Five years ago, an average case was taking about five months to process. By Fiscal Year (FY) 2018, that same applicant waited nearly 10 months. Those extra months of waiting keep families separated, halt business operations, and jeopardize those in distress.
Who Is Affected?
You and other people applying for family-based benefits, employment-based benefits, naturalization, travel documents, and employment authorization are all experiencing delays. In FY2018, 94% of all immigration form types took longer to process when compared to FY2014. I’ve been an immigration attorney here at this firm since 2000. Back then, a K1 fiance visa would take about 3 months on average. Now, it’s about 11 months. The slowdowns are across the board with essentially all visa classes.
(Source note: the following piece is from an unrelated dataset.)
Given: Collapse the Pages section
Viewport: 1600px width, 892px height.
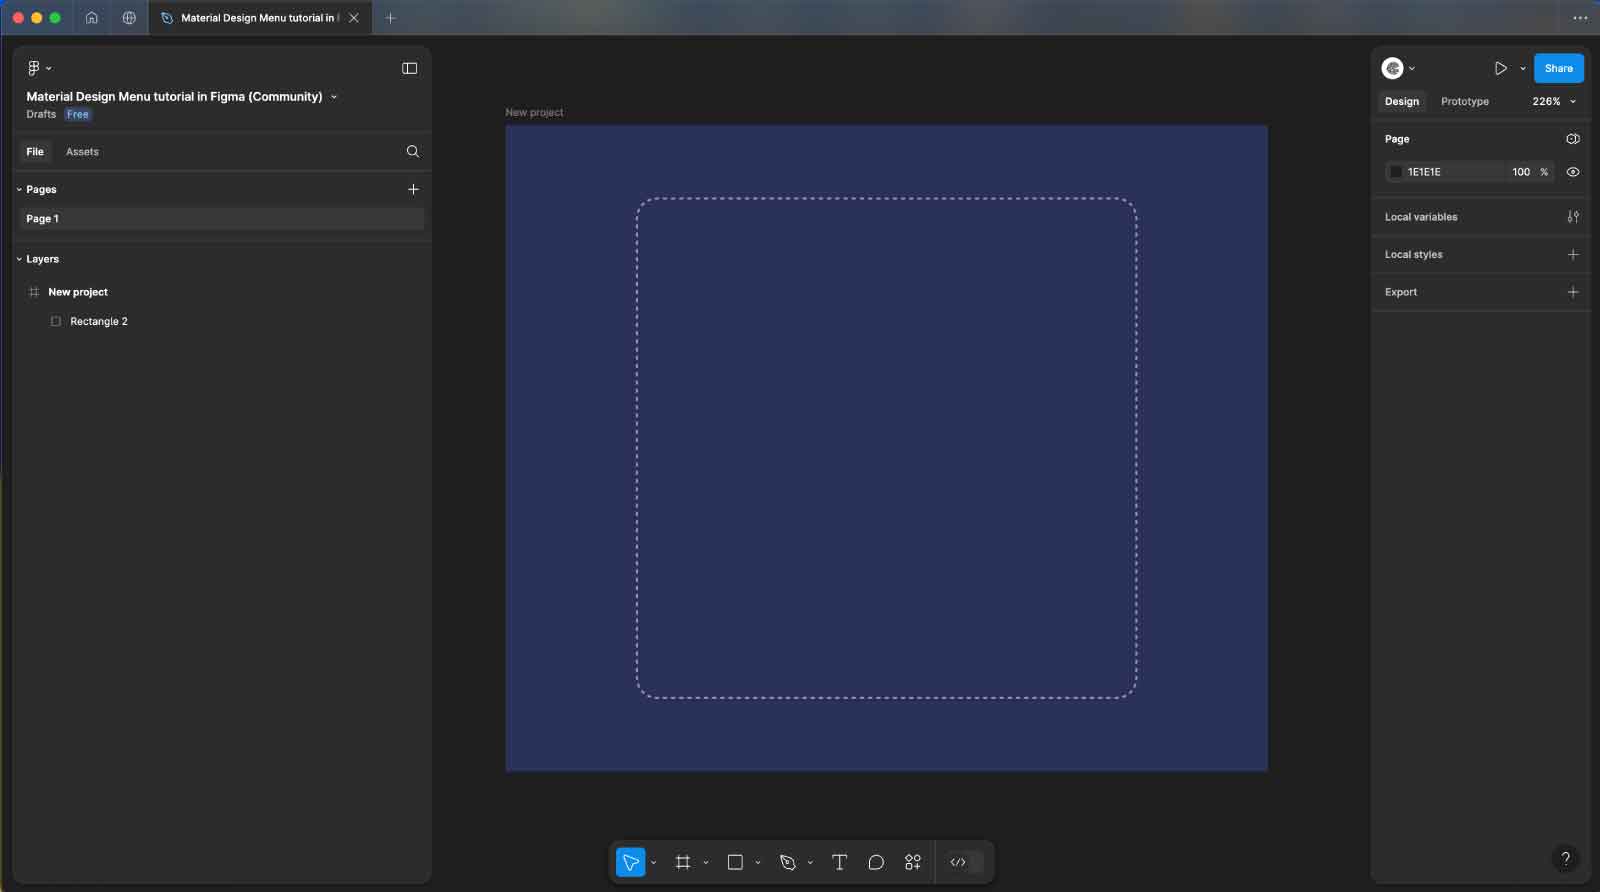Looking at the screenshot, I should (x=19, y=189).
Why Are Cases Taking Longer?
Many factors can slow down your case. New policies at USCIS are restricting legal immigration. For example, one policy requires USCIS officers to conduct duplicate reviews of past decisions, adding work to each case with little effect other than to slow things down. Also, a petition filed incorrectly is rejected. The USCIS could simply request the missing documentation, but has chosen to reject instead. These inefficiencies help explain why processing times are increasing even as USCIS application rates are decreasing. So, you also must be careful what you file because an incorrect submission wastes time.
Recent USCIS data shows that USCIS’s average processing time rose by 19% from FY2017 to FY2018, even while overall numbers of case receipts declined by 13% during that same period.
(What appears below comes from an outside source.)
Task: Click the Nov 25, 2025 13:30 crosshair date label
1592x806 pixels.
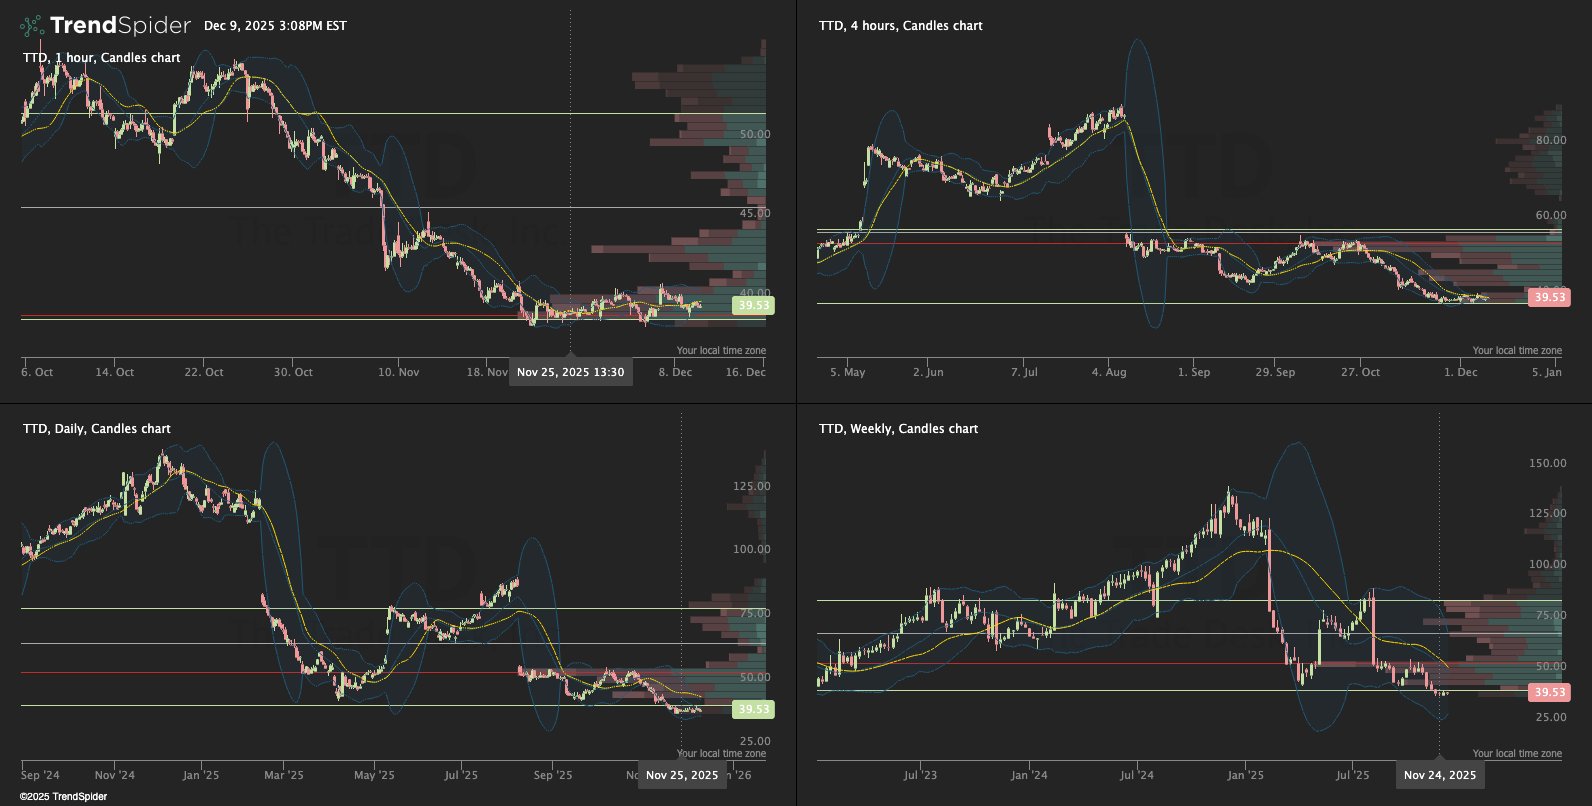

The USCIS is not tax payer funded
The USCIS is a service-oriented agency who is funded with the fees collected. Basically, the filing fees you pay on forms cover the cost of reviewing your application. So, people are not getting the service for which they paid.
Other countries have governmental agencies that perform efficiently, but the US can’t get it right. This slow down seems deliberate. It’s a way to pretend there is a problem with government, but really does not reflect how good government works.